= PROBLEM STATEMENT =
After finding the line with "Open the Save" in the entries below, retype exactly each line from there through the line with "Given: Click the search magnifier icon", including that final line.

= INPUT =

━━━━

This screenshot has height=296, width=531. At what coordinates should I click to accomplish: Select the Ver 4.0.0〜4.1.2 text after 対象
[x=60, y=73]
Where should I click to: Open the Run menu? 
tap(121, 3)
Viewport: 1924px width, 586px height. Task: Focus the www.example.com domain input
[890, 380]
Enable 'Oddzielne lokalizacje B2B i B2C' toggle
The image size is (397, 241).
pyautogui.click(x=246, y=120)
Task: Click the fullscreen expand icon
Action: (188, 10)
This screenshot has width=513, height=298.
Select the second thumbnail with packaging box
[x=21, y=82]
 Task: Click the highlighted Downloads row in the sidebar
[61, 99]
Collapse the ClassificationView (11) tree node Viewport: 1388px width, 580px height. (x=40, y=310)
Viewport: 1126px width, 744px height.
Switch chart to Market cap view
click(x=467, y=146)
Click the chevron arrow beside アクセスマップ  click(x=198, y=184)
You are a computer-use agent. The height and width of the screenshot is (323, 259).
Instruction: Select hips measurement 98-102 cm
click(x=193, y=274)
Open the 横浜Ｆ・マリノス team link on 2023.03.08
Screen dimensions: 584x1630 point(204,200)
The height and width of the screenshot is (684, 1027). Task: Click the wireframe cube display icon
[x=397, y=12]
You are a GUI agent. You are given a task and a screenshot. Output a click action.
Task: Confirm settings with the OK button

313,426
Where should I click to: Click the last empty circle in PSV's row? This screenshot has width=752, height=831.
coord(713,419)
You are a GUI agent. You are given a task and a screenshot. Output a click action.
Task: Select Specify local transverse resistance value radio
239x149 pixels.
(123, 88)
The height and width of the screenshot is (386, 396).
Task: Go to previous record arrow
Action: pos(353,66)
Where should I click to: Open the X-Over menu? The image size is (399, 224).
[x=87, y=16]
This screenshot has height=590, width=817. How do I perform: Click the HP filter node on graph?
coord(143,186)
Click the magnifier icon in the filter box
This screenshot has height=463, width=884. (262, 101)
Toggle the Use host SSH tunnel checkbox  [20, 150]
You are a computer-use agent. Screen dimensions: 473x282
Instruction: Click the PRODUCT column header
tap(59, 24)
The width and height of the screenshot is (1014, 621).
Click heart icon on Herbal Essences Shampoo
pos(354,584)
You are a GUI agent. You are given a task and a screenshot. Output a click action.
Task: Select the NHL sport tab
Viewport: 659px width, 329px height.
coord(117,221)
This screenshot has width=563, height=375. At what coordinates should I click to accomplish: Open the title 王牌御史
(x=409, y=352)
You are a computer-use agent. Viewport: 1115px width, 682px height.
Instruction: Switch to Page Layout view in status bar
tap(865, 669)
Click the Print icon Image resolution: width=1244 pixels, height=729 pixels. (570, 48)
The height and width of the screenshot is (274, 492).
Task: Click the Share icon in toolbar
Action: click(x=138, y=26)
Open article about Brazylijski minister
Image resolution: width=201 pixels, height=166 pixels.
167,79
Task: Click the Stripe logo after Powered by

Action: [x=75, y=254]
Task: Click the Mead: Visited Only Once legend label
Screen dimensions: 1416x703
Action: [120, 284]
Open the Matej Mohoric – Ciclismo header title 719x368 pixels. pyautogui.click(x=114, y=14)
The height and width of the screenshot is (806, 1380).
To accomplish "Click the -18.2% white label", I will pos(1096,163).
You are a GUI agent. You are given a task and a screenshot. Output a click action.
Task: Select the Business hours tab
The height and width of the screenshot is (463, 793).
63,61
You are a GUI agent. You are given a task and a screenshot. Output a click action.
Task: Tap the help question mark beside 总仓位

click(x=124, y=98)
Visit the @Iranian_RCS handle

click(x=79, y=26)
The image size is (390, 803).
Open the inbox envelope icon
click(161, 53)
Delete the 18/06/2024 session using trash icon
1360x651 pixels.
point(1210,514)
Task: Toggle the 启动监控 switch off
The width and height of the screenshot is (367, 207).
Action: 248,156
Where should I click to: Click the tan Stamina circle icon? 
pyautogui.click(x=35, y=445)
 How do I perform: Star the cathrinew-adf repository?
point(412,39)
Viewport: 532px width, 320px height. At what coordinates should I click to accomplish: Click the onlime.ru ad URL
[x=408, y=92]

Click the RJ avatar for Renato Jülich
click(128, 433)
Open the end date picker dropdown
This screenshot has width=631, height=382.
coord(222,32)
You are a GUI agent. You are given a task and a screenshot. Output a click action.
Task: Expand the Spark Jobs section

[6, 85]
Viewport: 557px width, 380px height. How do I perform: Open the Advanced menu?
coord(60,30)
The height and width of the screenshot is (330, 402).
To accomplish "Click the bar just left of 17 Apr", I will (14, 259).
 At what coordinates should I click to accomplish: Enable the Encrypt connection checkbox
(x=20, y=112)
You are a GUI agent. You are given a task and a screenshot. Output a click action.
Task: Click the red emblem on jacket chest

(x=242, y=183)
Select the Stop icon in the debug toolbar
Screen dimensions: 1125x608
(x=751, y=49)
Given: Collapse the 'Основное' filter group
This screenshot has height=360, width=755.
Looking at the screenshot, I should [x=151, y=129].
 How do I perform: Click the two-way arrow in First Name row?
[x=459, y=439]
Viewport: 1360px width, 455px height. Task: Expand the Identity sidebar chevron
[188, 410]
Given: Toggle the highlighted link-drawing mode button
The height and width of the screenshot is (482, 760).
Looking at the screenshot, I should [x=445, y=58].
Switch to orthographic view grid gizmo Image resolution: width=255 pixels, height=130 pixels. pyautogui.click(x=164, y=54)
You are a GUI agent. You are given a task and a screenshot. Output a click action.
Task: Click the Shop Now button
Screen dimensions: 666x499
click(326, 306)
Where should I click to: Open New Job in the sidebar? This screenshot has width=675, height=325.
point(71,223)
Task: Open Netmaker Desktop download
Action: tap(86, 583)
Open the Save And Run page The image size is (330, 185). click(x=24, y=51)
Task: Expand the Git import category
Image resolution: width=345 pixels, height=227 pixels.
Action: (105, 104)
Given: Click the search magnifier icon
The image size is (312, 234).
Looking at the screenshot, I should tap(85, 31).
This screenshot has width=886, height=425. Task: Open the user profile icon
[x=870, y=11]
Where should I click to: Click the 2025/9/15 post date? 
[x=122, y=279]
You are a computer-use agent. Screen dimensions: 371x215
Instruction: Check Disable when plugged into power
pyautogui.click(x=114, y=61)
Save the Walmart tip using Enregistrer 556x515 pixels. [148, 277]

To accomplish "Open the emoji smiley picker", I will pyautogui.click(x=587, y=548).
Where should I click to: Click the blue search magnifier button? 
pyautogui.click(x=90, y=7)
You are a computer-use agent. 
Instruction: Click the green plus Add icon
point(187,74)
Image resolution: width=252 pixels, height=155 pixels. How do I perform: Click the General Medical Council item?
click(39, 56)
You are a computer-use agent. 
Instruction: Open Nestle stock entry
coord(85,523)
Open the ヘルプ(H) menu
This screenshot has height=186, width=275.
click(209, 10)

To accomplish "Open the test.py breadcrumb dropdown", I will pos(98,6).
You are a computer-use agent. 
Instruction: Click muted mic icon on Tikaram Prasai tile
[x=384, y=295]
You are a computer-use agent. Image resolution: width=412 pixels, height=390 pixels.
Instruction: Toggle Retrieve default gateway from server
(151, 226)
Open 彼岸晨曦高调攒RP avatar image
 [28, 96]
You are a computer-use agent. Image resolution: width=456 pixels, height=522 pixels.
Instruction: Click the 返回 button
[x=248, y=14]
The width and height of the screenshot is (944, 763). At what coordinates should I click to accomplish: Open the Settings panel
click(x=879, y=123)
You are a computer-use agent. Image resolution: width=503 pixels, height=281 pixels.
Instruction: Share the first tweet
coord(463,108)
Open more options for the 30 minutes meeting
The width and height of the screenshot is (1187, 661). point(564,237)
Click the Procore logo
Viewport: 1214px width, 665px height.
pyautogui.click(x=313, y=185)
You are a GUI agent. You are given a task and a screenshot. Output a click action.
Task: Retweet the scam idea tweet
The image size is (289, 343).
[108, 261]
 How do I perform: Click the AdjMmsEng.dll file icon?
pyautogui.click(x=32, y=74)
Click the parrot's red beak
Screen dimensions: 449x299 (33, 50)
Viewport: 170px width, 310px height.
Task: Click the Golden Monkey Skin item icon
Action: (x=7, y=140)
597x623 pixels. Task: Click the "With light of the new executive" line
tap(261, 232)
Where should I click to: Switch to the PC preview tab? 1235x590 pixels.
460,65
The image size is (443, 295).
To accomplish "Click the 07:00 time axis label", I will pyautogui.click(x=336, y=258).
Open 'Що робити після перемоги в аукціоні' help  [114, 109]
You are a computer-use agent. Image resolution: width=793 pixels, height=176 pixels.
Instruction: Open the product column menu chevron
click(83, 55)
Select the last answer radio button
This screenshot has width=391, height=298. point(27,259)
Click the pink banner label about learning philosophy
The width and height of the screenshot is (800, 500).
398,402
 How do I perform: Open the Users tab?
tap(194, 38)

━━━━

= SOLVED PROBLEM =
Open the Save And Run page The image size is (330, 185). click(x=24, y=51)
Task: Expand the Git import category
Image resolution: width=345 pixels, height=227 pixels.
Action: (105, 104)
Given: Click the search magnifier icon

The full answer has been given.